One of the things I really dislike is folding laundry, especially my son's. He's 19 years old, for heaven's sake! He's certainly capable of doing such a mundane task, and I'll bet that he does a fine job of it while he's away at college. His socks get matched, since they're all the same brand and color - white. He separates his shirts from the rest of the clothes and later hangs them on hangers in his closet. Several pairs of jeans are hurriedly squeezed into the bottom drawer of his small college dresser. When the task is finally completed, he's most likely out the door again and off to enjoy some time with his friends.

So here I sit folding my son's shirts and jeans and trying not to get irritated that I'm even doing his laundry at all. Wasn't he supposed to do this? So what if he's been irresponsible and has to stay up until 2:00 in the morning to fold his towels? He should have been more organized, and by golly, he should have anticipated this! How many time had I reminded him to do his laundry during these last few carefree days during the Christmas break?

But tonight is different. Much different. Tonight is the last night he'll see his best friend Wes for a while. Wes is now a Marine in the U.S. military, and he just completed his boot camp training. In three days Wes'll be transferred to another part of the country for further military training. And then what will his future hold? According to Wes, he'll most likely be sent to Afghanistan to serve. He'll serve people like me and you. Like my kids and my neighbors, too.

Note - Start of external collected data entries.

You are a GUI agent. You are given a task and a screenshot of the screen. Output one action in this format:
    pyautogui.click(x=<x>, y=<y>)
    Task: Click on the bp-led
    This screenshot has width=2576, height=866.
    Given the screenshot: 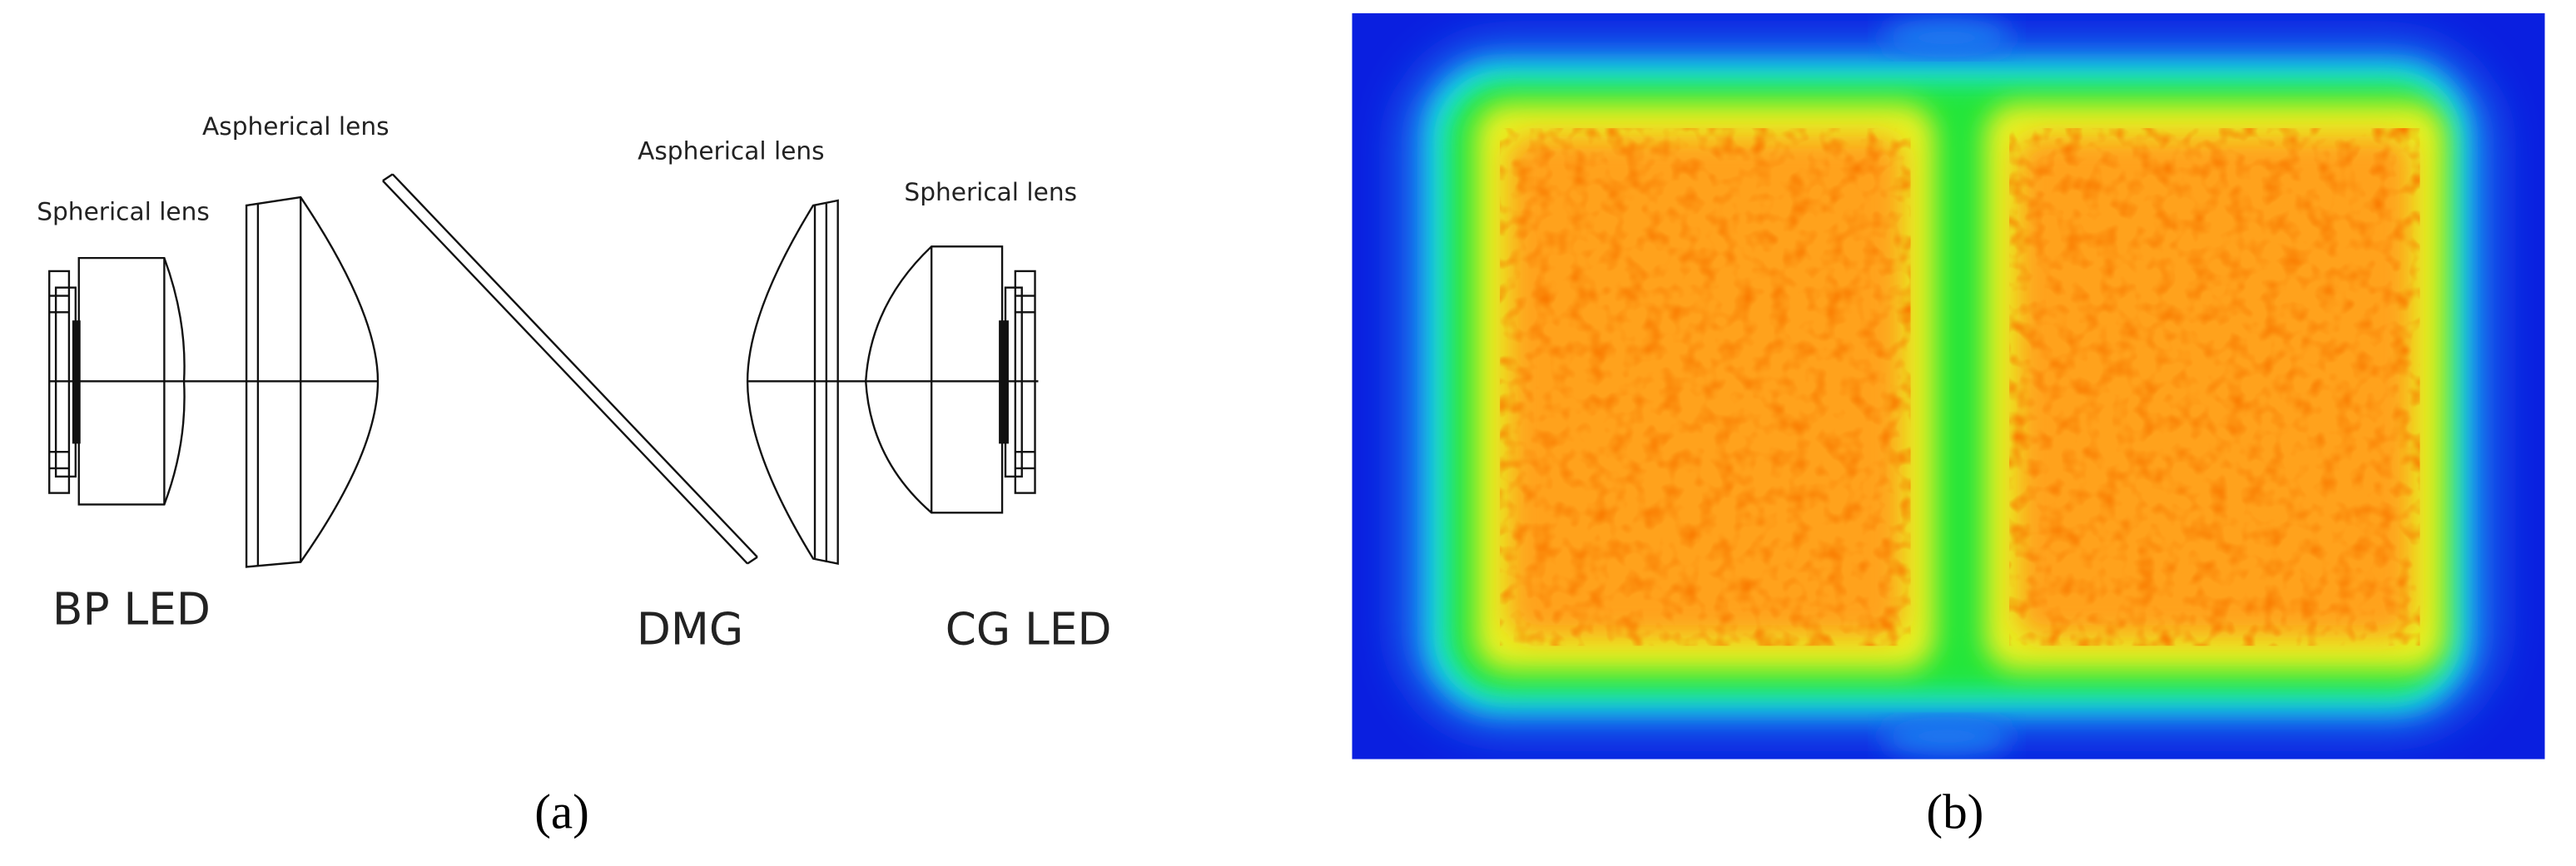 What is the action you would take?
    pyautogui.click(x=64, y=382)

I'm no longer irritated as I fold my son's laundry. And as I remove yet another article of clothing from the enormous pile, a tear falls on my son's clean shirt. How is it that the most irritating tasks can become the ones you actually love completing? Perspective. It's all in the way that you look at the situation. Right now.

I know that there are countless moms who would love to be folding their son's or daughter's clothes right now. But they can't. Their son or daughter isn't home - not now and maybe not for a long time. Maybe never.

Thanks, Wes, for unknowingly helping to change this mom's perspective. May God bless you wherever you go.